Literary historian, bibliographer and editor (1931–2019)

Roman Loth (11 December 1931 – 30 November 2019) was a literary historian, editor, bibliographer, professor at the Institute of Literary Research of the Polish Academy of Sciences (IBL PAN).

== Biography ==
The son of Wacław Loth and Janina . After the Warsaw Uprising he moved to Radom, where in 1949 he passed matura in the Jan Kochanowski High School in Radom.

From 1949 to 1957 he was a member of the Union of Polish Youth. He graduated in Polish philology from the University of Warsaw in 1954. Also in 1954 he married Barbara Regulska.
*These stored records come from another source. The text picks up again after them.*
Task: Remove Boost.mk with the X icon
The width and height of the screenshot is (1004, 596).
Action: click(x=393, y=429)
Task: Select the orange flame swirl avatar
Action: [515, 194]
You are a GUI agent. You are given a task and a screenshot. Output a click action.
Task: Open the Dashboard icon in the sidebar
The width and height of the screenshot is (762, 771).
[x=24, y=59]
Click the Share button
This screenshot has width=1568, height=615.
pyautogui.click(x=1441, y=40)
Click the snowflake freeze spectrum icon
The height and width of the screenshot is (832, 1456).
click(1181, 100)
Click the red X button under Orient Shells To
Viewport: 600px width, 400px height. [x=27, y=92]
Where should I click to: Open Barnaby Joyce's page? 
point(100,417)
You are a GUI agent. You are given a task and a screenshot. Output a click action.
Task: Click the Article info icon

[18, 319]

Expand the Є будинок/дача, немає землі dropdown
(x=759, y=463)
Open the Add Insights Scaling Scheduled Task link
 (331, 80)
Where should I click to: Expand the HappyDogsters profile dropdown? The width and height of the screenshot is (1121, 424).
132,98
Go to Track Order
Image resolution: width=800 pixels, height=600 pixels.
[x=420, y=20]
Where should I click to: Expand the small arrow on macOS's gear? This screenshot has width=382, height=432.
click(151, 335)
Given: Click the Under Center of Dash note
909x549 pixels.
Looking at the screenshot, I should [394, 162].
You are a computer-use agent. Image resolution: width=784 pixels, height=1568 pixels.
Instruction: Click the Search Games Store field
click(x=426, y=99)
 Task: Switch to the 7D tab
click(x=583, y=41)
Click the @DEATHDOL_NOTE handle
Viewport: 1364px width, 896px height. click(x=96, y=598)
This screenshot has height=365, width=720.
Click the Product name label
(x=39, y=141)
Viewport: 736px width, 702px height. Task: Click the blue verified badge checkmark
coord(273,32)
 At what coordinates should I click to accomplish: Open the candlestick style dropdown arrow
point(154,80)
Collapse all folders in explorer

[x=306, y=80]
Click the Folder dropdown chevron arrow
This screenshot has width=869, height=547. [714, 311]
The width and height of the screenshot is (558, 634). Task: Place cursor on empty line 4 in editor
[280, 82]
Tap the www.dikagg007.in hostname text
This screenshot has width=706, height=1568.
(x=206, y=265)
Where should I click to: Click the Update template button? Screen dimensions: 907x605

In 1970 he obtained a doctoral degree based on the work Kronika życia i twórczości Jana Kasprowicza (1860–1901) (Chronicle of the life and work of Jan Kasprowicz [1860–1901]) written under the supervision of Ewa Korzeniewska. In 1975 he obtained habilitation. From 1981 he was a member of the Scientific Council of IBL PAN; from 1987 to 2006 he was its vice-chairman.

Loth supervised the doctorate of Beata Dorosz. In 2004 he was chosen a member of the Warsaw Scientific Society. A Festschrift to him was published in 2011, edited by Beata Dorosz and Paweł Kądziela.

== Works ==
- "Młodość Jana Kasprowicza. Szkic biograficzny" (1962)
- "Podstawowe pojęcia i problemy tekstologii i edytorstwa naukowego" (2006)
- "Wspomnienia kochanowskie czyli Radom sprzed półwiecza" (2007) Second, extended edition: 2012.
- "Zapamiętane. Z dawnych lat Instytutu Badań Literackich" (2015)

== Accolades ==
- Knight's Cross of the Order of Polonia Restituta (2008)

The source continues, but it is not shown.